Single-cell reconstruction of the Chinese tongue sole (Cynoglossus semilaevis) ovary

Oogenesis is a highly orchestrated process that depends on regulation by autocrine/paracrine hormones and growth factors. The molecular mechanisms that regulate fish oogenesis remain elusive. Here, we performed a single-cell RNA sequencing (scRNA-seq) analysis of the molecular signatures of distinct ovarian cell categories in adult Chinese tongue sole. We characterized the successive stepwise development of three germ cell subtypes. Notably, we identified the cellular composition of fish follicle walls, including four granulosa cell types and one theca cell type, and we proposed important transcription factors (TFs) showing high activity in the regulation of cell identity.
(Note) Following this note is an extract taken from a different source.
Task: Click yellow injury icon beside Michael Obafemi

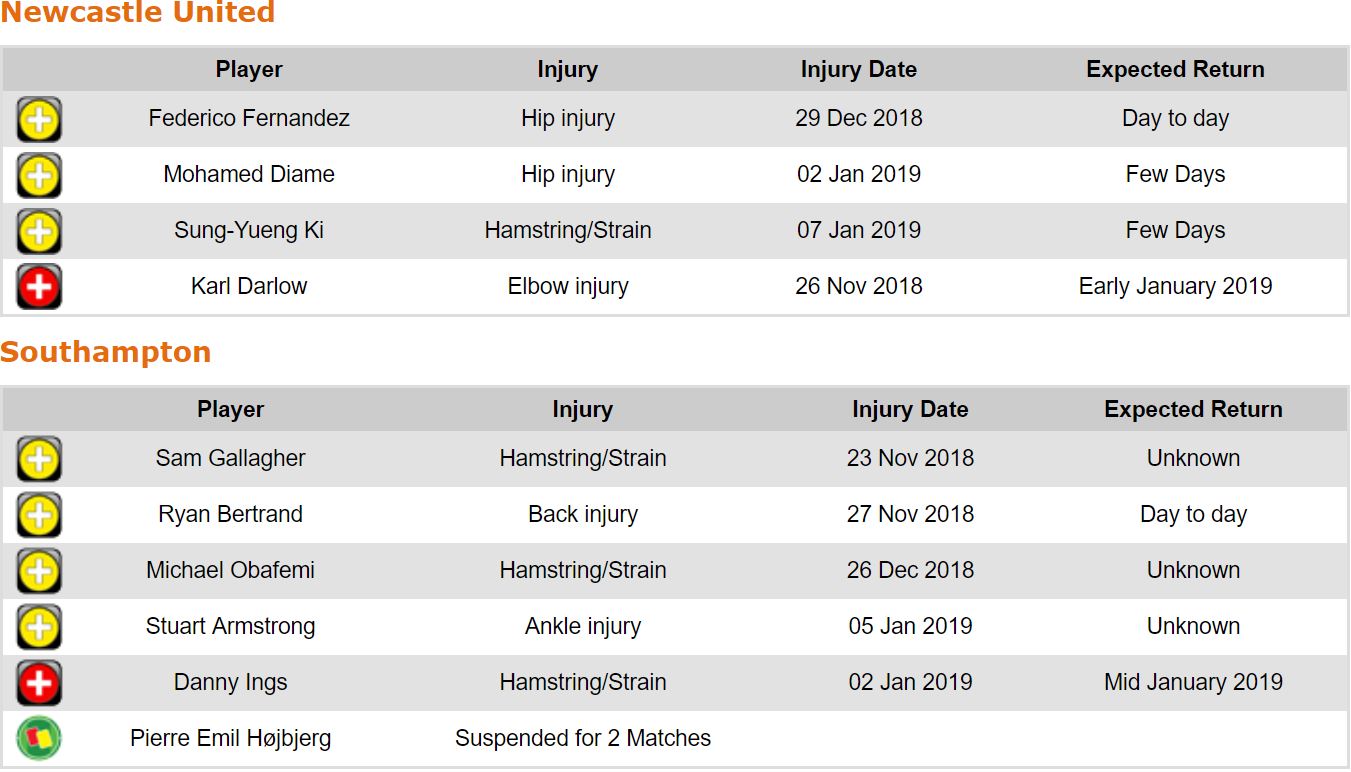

Moreover, we constructed a multilineage interactome network of fish oogenesis and validated the conservation of the NOTCH signalling pathway in niche–germline bidirectional communication across vertebrates; however, the TGF-β signalling pathway showed some degree of divergence, ascribed to the variability in the expression pattern of bmp15 in germ cells among species. Further analysis of the specific expression patterns of ovulation-associated genes revealed conserved essential features of ovulation between Chinese tongue sole and mammals. Additionally, a systems biology analysis of the homologous genes shared by Chinese tongue sole and macaques revealed remarkably conserved biological processes in germ cells and granulosa cells across vertebrates. Our results provide key insights into the cell-type-specific mechanisms underlying fish oogenesis at a single-cell resolution, which offers important clues for exploring fish breeding mechanisms and the evolution of vertebrate reproductive systems.